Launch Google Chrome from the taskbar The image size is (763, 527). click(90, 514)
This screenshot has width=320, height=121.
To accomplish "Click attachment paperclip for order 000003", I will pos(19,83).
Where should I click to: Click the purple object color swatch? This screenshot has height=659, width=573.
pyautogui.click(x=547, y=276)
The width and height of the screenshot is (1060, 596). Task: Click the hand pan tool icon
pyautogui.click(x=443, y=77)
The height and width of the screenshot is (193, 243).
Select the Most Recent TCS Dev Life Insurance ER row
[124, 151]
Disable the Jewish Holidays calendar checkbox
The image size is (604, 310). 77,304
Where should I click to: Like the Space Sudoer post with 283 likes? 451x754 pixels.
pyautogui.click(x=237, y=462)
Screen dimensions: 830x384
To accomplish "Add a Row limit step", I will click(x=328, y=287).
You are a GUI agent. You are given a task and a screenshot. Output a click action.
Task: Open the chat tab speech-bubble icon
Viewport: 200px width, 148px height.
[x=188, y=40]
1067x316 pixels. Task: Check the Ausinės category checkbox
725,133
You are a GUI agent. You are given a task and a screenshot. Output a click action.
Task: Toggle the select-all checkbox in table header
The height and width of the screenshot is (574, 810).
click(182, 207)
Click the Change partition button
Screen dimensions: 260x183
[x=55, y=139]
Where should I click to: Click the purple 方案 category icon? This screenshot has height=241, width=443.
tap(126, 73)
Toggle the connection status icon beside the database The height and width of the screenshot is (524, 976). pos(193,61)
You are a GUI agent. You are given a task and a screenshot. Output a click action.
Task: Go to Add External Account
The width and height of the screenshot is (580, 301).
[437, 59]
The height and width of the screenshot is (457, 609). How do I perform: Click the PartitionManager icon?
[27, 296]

■ ■ ■ ■ ■ ■ ■

* What you have to do:
Set down each entry above again exactly as it reads.

* Answer section:
Launch Google Chrome from the taskbar The image size is (763, 527). click(90, 514)
This screenshot has width=320, height=121.
To accomplish "Click attachment paperclip for order 000003", I will pos(19,83).
Where should I click to: Click the purple object color swatch? This screenshot has height=659, width=573.
pyautogui.click(x=547, y=276)
The width and height of the screenshot is (1060, 596). Task: Click the hand pan tool icon
pyautogui.click(x=443, y=77)
The height and width of the screenshot is (193, 243).
Select the Most Recent TCS Dev Life Insurance ER row
[124, 151]
Disable the Jewish Holidays calendar checkbox
The image size is (604, 310). 77,304
Where should I click to: Like the Space Sudoer post with 283 likes? 451x754 pixels.
pyautogui.click(x=237, y=462)
Screen dimensions: 830x384
To accomplish "Add a Row limit step", I will click(x=328, y=287).
You are a GUI agent. You are given a task and a screenshot. Output a click action.
Task: Open the chat tab speech-bubble icon
Viewport: 200px width, 148px height.
[x=188, y=40]
1067x316 pixels. Task: Check the Ausinės category checkbox
725,133
You are a GUI agent. You are given a task and a screenshot. Output a click action.
Task: Toggle the select-all checkbox in table header
The height and width of the screenshot is (574, 810).
click(182, 207)
Click the Change partition button
Screen dimensions: 260x183
[x=55, y=139]
Where should I click to: Click the purple 方案 category icon? This screenshot has height=241, width=443.
tap(126, 73)
Toggle the connection status icon beside the database The height and width of the screenshot is (524, 976). pos(193,61)
You are a GUI agent. You are given a task and a screenshot. Output a click action.
Task: Go to Add External Account
The width and height of the screenshot is (580, 301).
[437, 59]
The height and width of the screenshot is (457, 609). How do I perform: Click the PartitionManager icon?
[27, 296]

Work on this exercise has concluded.